I cannot help you with the film, but I have used the Nikonos II with the flash bulb unit for years. It’s is a very easy unit to use, but you need to understand the photography with flash bulbs is slightly different than with electornic flash. I still have my Nikonos II with the flash unit, and demonstrated it at a meeting of the Chinese Scientists, Engineers and Professionals Association here in Portland, Oregon. At the end, I had the camera on a table, with a bulb in the flash unit.

One of the students there asked about it, and I told her to push the top lever to take a pichure. To my complete surprise, the flash bulb flashed! It had not been used for over 20 years, yet the battery and capacitor still worked. She yelped and jumped back in surprise. One of the other students asked about multiple flashes, and I told him we just put in another flash bulb. He had never seen a single shot flash system before!

So if you have a question, I can answer it. I also have several old books which explain Nikonos photography before the electronic flash, some by Jerry Greenberg. So you don’t really need the movie to learn about the Nikonos II flash (bulb) photography. I’ll attach a photo I took in 1968 in Okinawa which was a flash photo later on my other computer. I‘m writing on my iPad right now.
++++++++++
= Work to complete =
In the post about the Nikonos II, how long had the flash unit gone unused before it fired at the meeting?
++++++++++
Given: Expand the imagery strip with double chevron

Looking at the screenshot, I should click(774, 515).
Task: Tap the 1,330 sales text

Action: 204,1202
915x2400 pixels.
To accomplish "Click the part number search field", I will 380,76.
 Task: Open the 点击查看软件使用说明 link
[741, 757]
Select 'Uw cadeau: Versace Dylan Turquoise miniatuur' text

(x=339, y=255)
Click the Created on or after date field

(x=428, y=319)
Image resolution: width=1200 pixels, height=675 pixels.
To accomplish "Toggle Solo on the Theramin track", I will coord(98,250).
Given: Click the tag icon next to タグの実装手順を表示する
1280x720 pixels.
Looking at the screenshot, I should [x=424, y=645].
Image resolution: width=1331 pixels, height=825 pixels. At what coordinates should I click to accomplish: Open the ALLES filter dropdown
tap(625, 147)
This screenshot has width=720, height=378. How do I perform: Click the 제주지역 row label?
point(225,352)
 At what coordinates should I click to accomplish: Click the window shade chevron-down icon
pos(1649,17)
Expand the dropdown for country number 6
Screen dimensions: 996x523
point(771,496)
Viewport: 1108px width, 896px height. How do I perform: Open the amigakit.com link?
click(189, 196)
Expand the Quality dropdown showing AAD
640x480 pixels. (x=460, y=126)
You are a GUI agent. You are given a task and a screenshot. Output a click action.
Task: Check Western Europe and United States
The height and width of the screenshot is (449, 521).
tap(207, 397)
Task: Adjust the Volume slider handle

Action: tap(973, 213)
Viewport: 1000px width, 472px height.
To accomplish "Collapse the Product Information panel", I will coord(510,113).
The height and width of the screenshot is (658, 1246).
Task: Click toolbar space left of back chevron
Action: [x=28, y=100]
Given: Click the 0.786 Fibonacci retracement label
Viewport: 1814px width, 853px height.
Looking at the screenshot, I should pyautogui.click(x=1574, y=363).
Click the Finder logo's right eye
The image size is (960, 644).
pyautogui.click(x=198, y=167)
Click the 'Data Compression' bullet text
++++++++++
= Solution to this task =
Over 20 years.